I will follow up with our hosting team on this issue as they are more well versed in these types of issues.
One of the helpful checks posted was regarding broken links. The Link Checker found that the first announcement in the Security Awareness, Home, and Help spaces include a link to the space Community Interface Feedback which does not actually exist. This announcement should be updated with a correct link.
Let me know if you have questions about the details above.
I am goingto forward this case on to our hosting team to address the concerns with using RFC 5746 for SSL.
Let me know if this is enough info for you or sufficiently explains things.
April, thanks for taking this seriously and investigating it. The messages that came back from the W3C validation process clearly included a large number of trivial or non-critical issues, but in amongst them were some that looked as if they might be important. The point about the HTML messages I thought was that any invalid page coding instructions might be having an impact on Internet Explorer's ability to parse the code and render the page. Firefox seems much more tolerant of the code, possibly because it just skips over anything it doesn't understand or can't process. I'm not so sure about IE (and I don't know at all about Chrome).
As for the links and redirects, they probably would have an impact on page load times. Not huge, but probably measurable.
The major problems with the pages still seem to be
1) Calls to other servers to get items needed for the pages. I'll have to see what's coming from where.

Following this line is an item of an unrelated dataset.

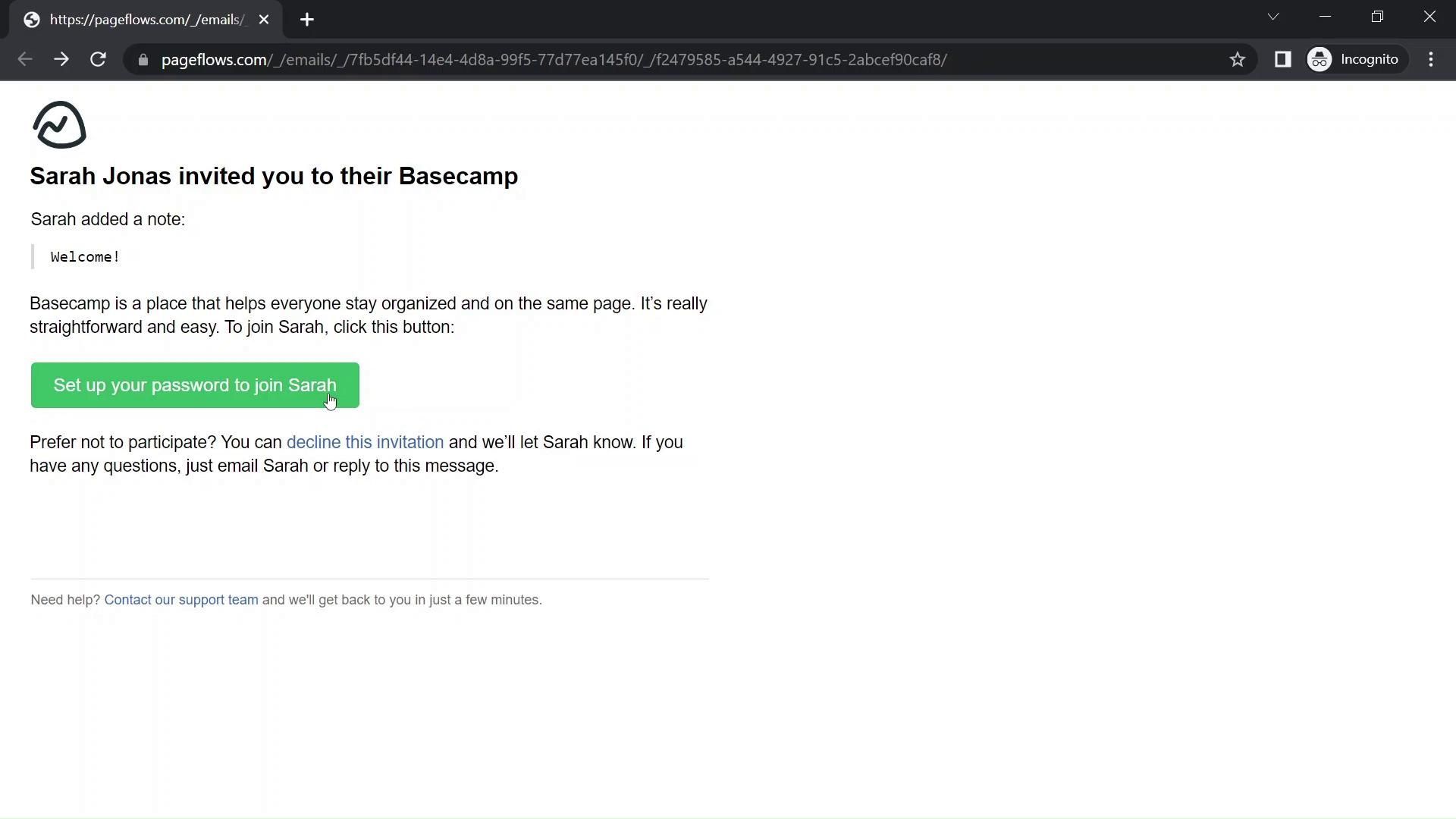Open the browser side panel icon
1456x819 pixels.
[x=1282, y=59]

2) Scripts downloaded with the pages. *Something* is running on my PC and chewing up the CPU all the time a Community webpage gets displayed in IE. Not so, I think, in Firefox. But Firefox on my PC has NoScript and QuickJava as extensions, meaning i can fine-tune what's allowed to run, and NoScript is currently blocking something from addthis.com (and was blocking sacore until I let it through).
btw, the Error Console in FF (which I am using right now) isn't showing the RFC messages today, so perhaps that's been fixed.
April maybe you need to remote into Peter's PC and see this happening?
From April's reply it's clear that someone at Jive is looking at this and I think that the RFC issue for a start has been dealt with. Possibly also something has changed on the webpages, because although loading a page is still slow (and it seems to load in segments, with pauses in between) once loaded the CPU activity in IE has noticeably fallen. At present the CPU is in the range 6 - 15 per cent when a page is displayed but is otherwise inactive, instead of the 15 - 40 per cent that it was a day or two ago. It still soars to around 100% whenever I try scrolling a page.